Good luck getting the average doctor to go a long with you on that idea. Your best bet for getting medical support would be from an endo.
Oh man, that's diabetes, no question.
Welcome aboard! :-)What you’re see is the typical diabetic BG response, which doesn’t follow the peak at one hour, back (or nearly so) to normal after 2. Get used to, and find your peace with it. It’s going to be like that for the rest of your life (I’m talking about response profiles, not BG levels).
You can treat this very effectively, and get a1c’s back down into the 5’s – some around here even sport high 4’s.
What will never change (barring a cure) is the slow drop after eating. Diabetics watch their BG peak after eating, then slooowly drop back down over 2-4 hours. The best you can do is get ahead of it so the peak stays tame (I’m able to keep it under 140 most of time, under 180 almost always).
And that’s the key.
My suspicion is avoidance of the work involved in managing a patient taking insulin (or oral agents), compared to not having to treat them at all.
Give a patient insulin or beta cell stimulants, and you have to keep tabs on them. Tell them they're not diabetic yet -- well, because we don't have to amputate your foot now -- is diagnose and forget, for the doctor.

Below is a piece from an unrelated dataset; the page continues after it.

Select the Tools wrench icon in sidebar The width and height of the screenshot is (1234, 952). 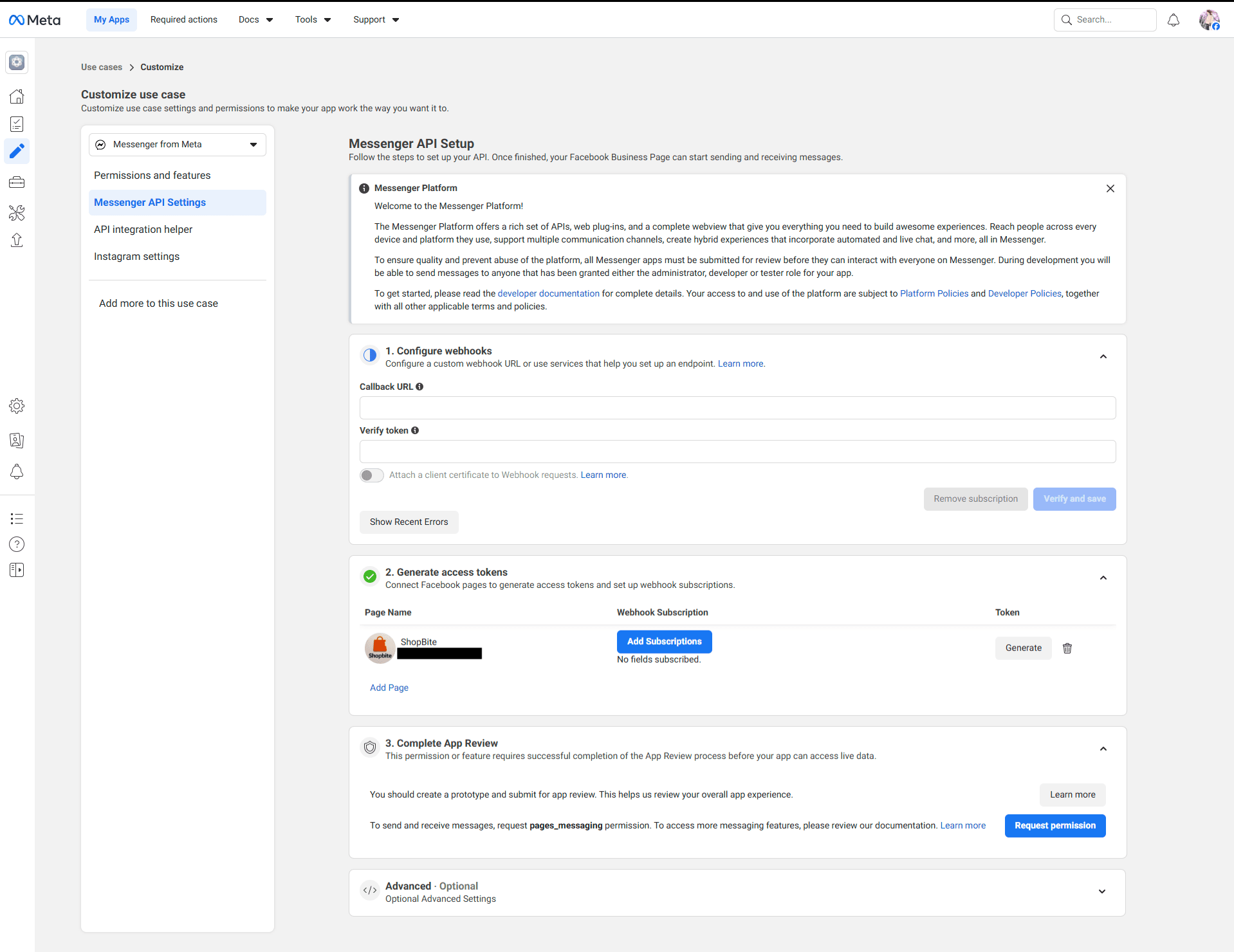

Also, there is no doubt a legitimate concern with these treatments patients will screw it up and kill themselves, or wind up in the ER. I succeeded in getting CGM and pump therapy even as a T2 because I did a lot of research, educated myself, and built my case before I went to my endo. My preparation, enthusiasm, technical nitpickiness, etc. convinced her I would be a very good candidate, so she went to bat for me with insurance, and succeeded.
If a doctor has confidence in you, like anyone, they'll be more willing to allow you responsibility over riskier things. No doctor wants to be in the defendants seat explaining why they gave an insulin prescription to someone who clearly had no intention of doing anything more than guessing with it sometime around mealtime.

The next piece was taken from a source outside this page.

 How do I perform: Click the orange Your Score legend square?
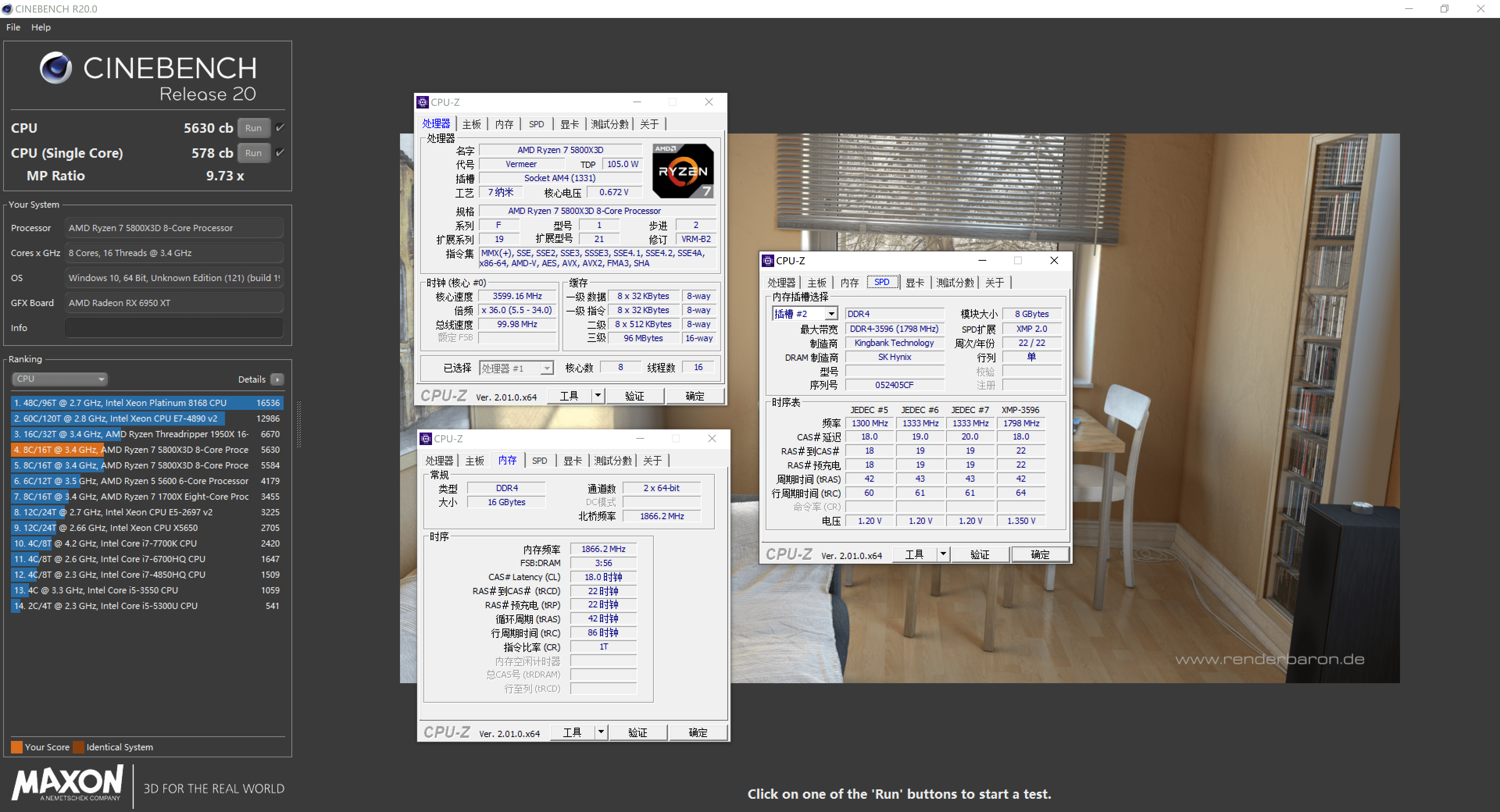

I cannot imagine eating 150-300 g of carbs at one meal. I would be asleep within an hour to an hour and half. Maybe I am misunderstanding what Low carb really is. I thought if I stay under 60 during a meal I wouldn't go over 140 2 hrs post. What is a reasonable amount of carbs to eat without expecting a huge rise in blood sugar?
I can't imagine it either. I don't go full low carb as suggested by Bernstein. I shoot for between 40 and 60 carbs per meal and if I'm lucky I can manage it. I do inject insulin so I have some leeway
There is no magic carb number. It all depends on your body and the treatment plan that you use. There are varying levels of things such as remaining pancreas function and levels of insulin resistance.
Generally speaking the lower carb you can stand the better, especially if you are controlling with oral meds or diet and exercise or both.
It is, as Gary, says, very individual. When you say, "I thought if I stay under 60 carbs during a meal I wouldn't go over 140 2 hours post" you are talking about without insulin? If I, as a Type 1 who made only a small amount of my own insulin ate 60 carbs (or 30!) and took no insulin I would be in the 300s! So that shows the variations! We are in a very different category and how much you will change remains to be seen. For me, again, as a Type 1 if I get over abou5 50 grams of carbs per meal I find it unpredictable to dose with my normal I:C ratio - sometimes it works, sometimes not. And if those 50+ grams include some of my problem foods such as rice or cereal it's anybody's guess how it would turn out! For me, I vary in my carb intake from about 50-70 a day. I consider this "moderate low carb". That works for me and I sometimes am lower (as in the 30s) and sometimes higher, as in 100. I am able to remain a vegetarian and as a "foodie" eat the foods I enjoy. We have people on this board who eat true Bernstein low carb (30 per day) and people who successfully eat a more typical American carb load of 200 a day. Levels of IR matter, as well as endogynous insulin and activity level.
But as a pre-diabetic, not on insulin, you will have to find your own "sweet spot" by "eating to your meter" - that is, eating a favorite meal, testing two hours later and doing this a few times to see if that food or amount works for you. And just when you figure things out, unfortunately, it will change!